* WHAT THE TASK ASKS
Can you copy the rows below word for word, beginning at the line that contains "Locate an element on the screen. The" and stopping after the line that contains "coordinates (610, 1504)."?

* EXERCISE INPUTS
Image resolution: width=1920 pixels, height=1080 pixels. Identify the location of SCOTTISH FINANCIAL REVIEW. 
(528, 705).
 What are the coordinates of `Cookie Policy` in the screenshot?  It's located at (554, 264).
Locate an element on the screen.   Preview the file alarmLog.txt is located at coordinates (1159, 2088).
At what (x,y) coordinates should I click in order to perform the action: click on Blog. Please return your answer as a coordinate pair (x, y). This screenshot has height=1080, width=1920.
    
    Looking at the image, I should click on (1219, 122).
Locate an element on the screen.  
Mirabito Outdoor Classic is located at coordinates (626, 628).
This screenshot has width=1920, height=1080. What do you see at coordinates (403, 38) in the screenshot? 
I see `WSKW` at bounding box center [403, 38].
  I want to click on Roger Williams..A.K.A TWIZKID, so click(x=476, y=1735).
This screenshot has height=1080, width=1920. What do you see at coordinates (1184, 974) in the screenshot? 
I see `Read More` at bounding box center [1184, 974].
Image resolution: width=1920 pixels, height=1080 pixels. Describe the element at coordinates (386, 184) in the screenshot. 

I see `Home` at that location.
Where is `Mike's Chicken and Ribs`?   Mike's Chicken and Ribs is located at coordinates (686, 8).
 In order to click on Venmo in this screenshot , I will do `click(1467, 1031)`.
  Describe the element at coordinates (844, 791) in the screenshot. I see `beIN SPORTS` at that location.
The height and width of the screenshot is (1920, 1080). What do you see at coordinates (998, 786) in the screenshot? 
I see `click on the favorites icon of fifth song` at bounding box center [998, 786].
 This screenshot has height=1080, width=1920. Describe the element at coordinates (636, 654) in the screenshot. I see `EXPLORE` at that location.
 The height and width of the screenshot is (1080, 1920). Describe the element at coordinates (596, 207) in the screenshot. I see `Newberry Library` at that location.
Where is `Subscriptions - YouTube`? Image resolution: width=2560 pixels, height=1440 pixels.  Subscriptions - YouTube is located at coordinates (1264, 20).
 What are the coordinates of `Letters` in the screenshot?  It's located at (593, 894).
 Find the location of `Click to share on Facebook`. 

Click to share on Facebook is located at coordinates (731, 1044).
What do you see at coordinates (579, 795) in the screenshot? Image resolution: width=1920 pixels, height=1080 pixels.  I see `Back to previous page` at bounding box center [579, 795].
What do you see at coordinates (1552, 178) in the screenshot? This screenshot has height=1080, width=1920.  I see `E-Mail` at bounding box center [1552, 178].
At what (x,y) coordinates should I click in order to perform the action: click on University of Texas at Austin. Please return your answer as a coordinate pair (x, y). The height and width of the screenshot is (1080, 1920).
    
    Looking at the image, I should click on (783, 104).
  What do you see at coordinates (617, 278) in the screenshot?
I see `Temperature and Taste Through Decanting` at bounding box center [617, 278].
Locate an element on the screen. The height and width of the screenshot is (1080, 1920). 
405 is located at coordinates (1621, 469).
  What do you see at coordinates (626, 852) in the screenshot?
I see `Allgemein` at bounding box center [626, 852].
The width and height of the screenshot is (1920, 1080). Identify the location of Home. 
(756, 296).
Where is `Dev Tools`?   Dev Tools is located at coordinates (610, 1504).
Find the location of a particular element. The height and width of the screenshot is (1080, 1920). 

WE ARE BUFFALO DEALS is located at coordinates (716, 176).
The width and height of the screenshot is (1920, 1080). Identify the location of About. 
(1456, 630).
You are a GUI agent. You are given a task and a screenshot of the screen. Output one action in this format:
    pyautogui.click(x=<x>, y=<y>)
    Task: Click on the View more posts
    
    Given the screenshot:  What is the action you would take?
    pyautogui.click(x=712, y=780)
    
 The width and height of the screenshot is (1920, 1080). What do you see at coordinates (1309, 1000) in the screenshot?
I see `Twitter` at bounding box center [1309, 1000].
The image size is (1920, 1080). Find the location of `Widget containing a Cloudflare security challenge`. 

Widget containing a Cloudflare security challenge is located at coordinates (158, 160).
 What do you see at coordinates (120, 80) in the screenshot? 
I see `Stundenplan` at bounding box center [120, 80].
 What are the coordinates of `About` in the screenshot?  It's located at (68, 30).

* REPLY
Locate an element on the screen. The height and width of the screenshot is (1080, 1920). 
405 is located at coordinates (1621, 469).
  What do you see at coordinates (626, 852) in the screenshot?
I see `Allgemein` at bounding box center [626, 852].
The width and height of the screenshot is (1920, 1080). Identify the location of Home. 
(756, 296).
Where is `Dev Tools`?   Dev Tools is located at coordinates (610, 1504).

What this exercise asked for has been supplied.